Looking good starting in good fashion,

You might find it usefull with keeping all the frames an equal distance from each other by starting from the very front frame,  measure a perfect triangle from the front of the beak head where the figurehead goes, back to each edge of the very front frame,  that way you start off with a lined up front,    after doing this I would brace between each and every frame with pieces of wood say 2x2mm place then top and bottom between frames (but make sure they are perfectly the same size as each other between a frame) continue this all the way to the rear. This way it makes sure your framed  skeleton is both sqaure - equaly spaced frames and also braced for strength that will help stop the frames from moving...

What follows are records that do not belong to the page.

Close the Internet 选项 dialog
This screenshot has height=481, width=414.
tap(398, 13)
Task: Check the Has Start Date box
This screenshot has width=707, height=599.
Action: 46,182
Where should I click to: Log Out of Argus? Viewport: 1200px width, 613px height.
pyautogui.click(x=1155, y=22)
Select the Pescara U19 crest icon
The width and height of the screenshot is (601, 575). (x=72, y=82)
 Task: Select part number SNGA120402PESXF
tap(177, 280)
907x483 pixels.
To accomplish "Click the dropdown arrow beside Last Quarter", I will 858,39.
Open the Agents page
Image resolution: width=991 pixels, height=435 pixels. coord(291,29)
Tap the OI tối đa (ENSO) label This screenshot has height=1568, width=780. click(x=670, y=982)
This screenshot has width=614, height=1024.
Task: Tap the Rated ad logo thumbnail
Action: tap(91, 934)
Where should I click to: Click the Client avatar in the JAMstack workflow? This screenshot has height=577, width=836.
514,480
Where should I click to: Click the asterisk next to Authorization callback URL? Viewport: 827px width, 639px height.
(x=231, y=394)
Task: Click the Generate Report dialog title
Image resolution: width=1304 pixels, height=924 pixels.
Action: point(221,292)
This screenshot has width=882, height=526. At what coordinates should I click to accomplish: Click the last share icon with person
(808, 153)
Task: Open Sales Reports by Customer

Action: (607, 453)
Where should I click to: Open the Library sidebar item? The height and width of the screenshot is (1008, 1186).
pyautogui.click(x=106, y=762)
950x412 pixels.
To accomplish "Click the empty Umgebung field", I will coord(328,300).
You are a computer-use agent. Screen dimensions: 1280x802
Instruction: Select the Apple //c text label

Hi Old Collingwood! Thanks a lot for your comments. They could be really useful if :( I did not already glued on all frames. :( I should have tried to match frames alignment with decks provided by manufacturer. I then could have had much less work to do on the decks. Nevertheless frames are all glued. Last evening I spent leveling frame top surfaces to be perfect level and properly curved along the hull to accept 1st deck. Today I was trying to set 1st level deck onto the frames. I had lots of deck trimming to do in order them to fit onto the frames. This resulted in some unpleasant gaps around deck and the frames. By the way this deck piece on the front I complained about that it would not fit unless cut, I managed to insert it with no application of water. Just some tweaking with the deck filing in this and that place. Bad thing is now all 1st level deck pieces are sitting on but there are pretty large gaps in some places around the frames (ohh... it would be nice if Old Collingwood comments came before I glued the frames on). This however should be not big issue. This is why I love to work with wood. On wood ALL IS FIXABLE. I will add some support strips and lay over other wood pieces to be level with the surface of 1st deck. See decks are on the hull but not yet glued on. I will glue later.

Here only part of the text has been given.